— TASK ITEM —
Put the lines into a numbered list, beginning with the line that contains "The image size" and continuing through the line that contains "(766, 370).", both included. Omit any blank lines and leave out the pictures.

::::

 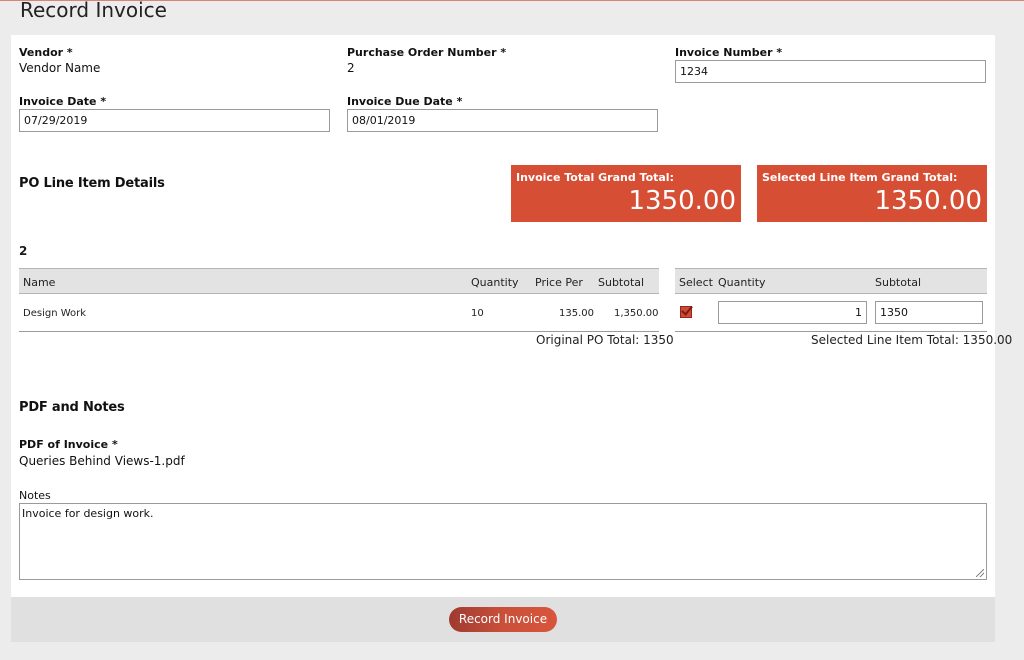 I want to click on table-row-divider, so click(x=339, y=332).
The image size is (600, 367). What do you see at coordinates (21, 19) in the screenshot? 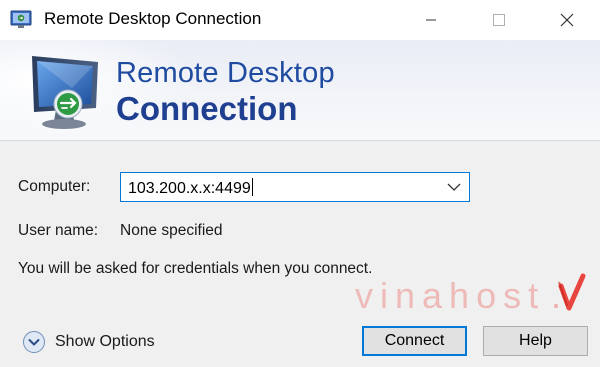
I see `remote-desktop-icon` at bounding box center [21, 19].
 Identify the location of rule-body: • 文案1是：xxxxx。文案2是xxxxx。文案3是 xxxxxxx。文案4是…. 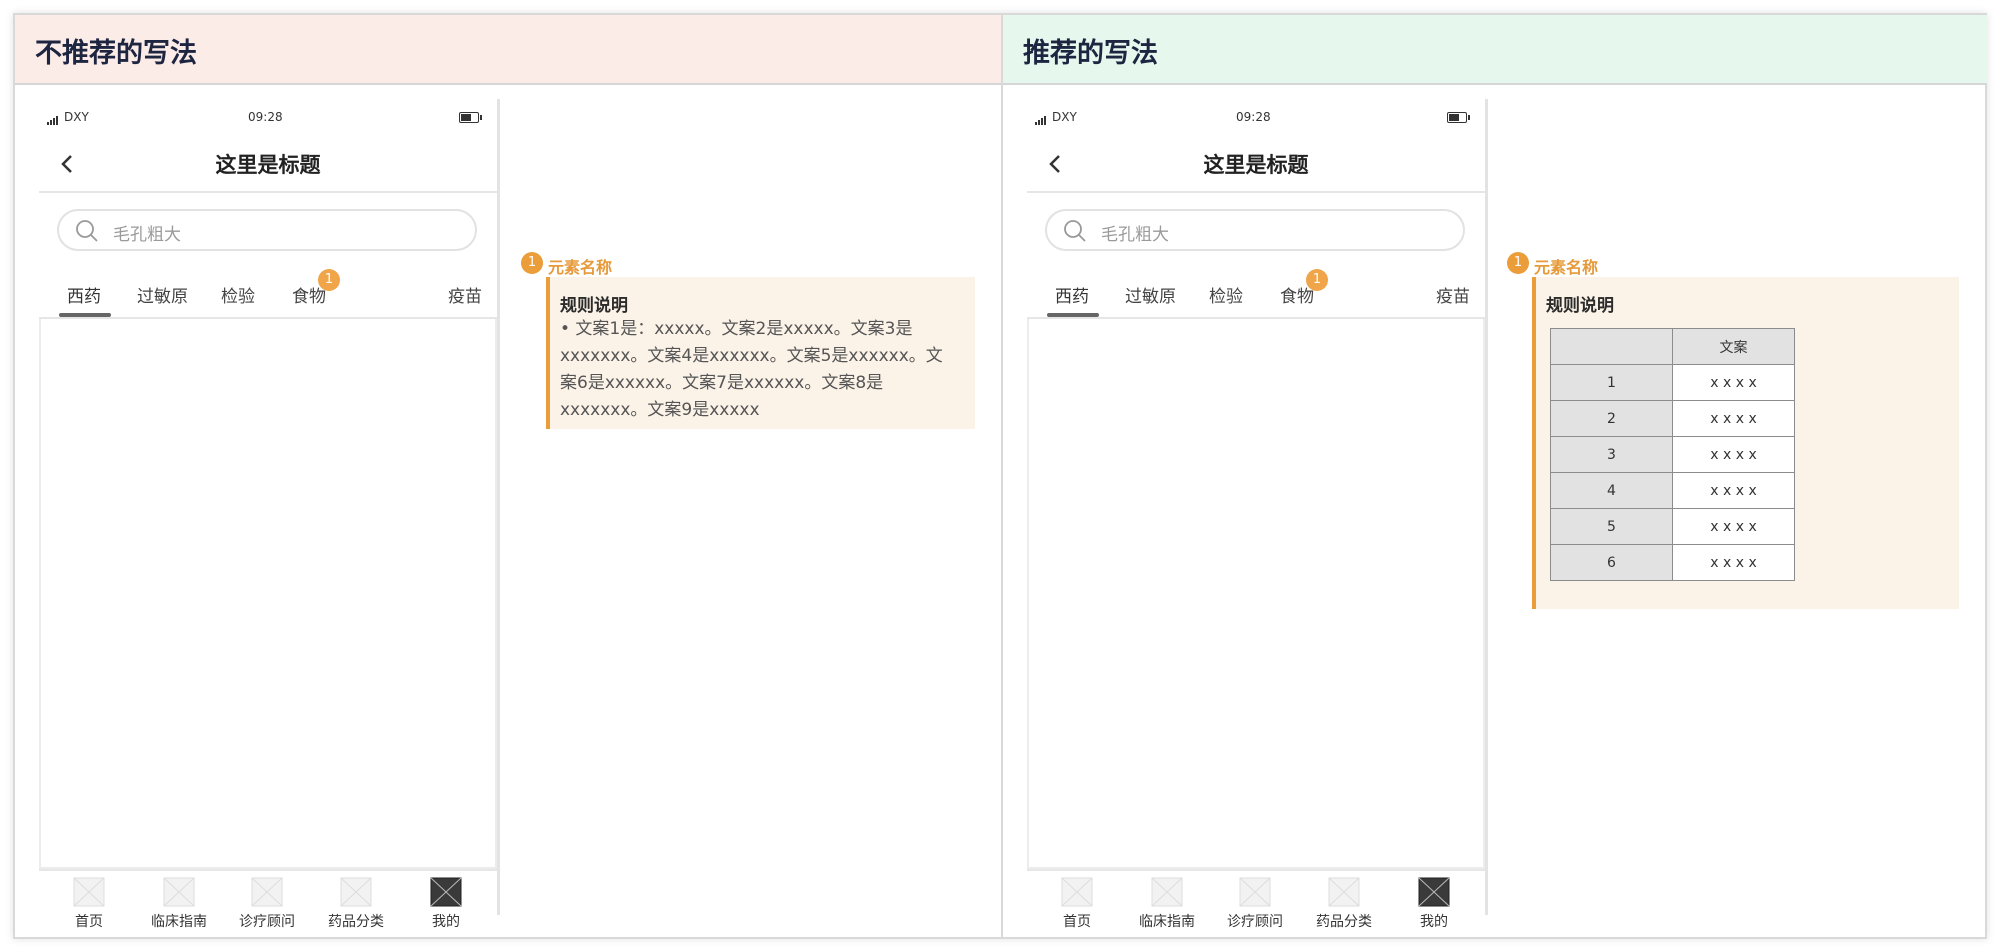
(766, 370).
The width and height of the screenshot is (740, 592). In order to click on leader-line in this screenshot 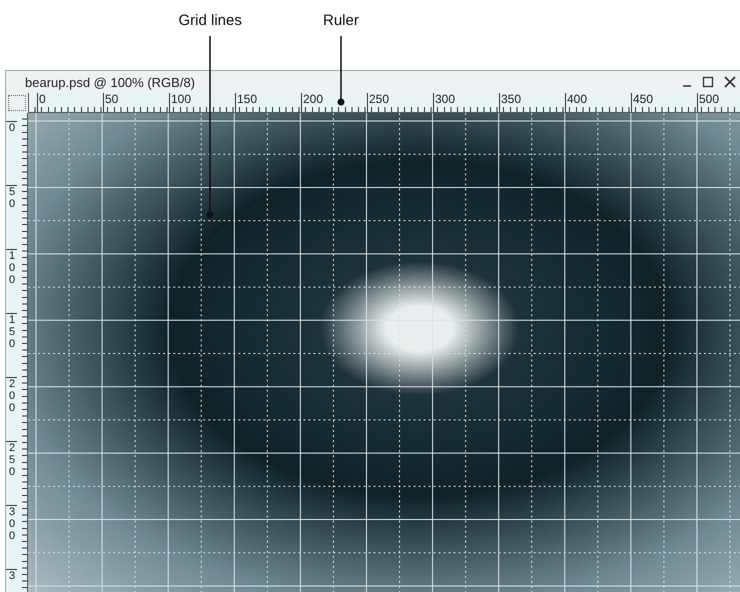, I will do `click(341, 71)`.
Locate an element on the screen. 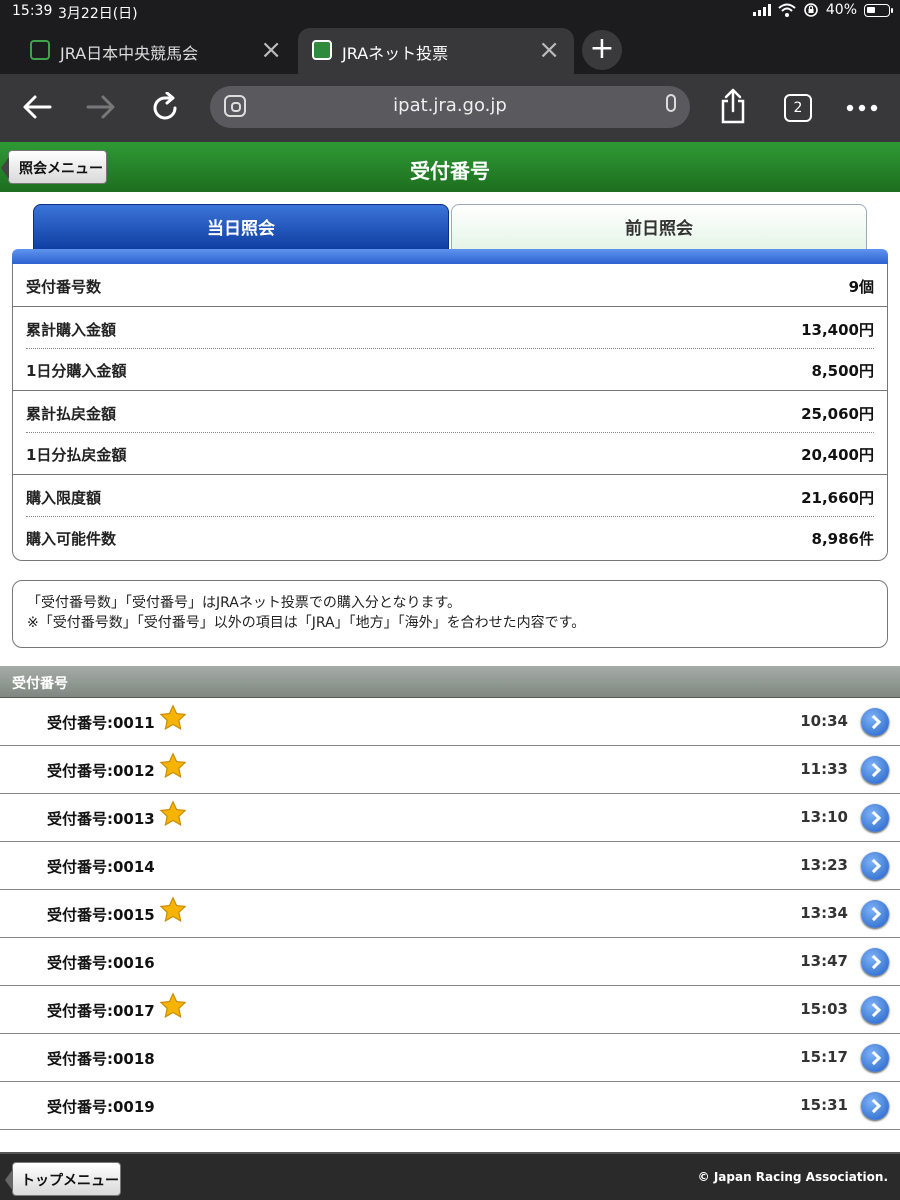 The height and width of the screenshot is (1200, 900). address-url: ipat.jra.go.jp is located at coordinates (450, 106).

::::

— OUTPUT OF THE EXERCISE —
1. The image size is (600, 367). What do you see at coordinates (21, 19) in the screenshot? 
2. I see `remote-desktop-icon` at bounding box center [21, 19].
3.  Identify the location of rule-body: • 文案1是：xxxxx。文案2是xxxxx。文案3是 xxxxxxx。文案4是…. 
4. (766, 370).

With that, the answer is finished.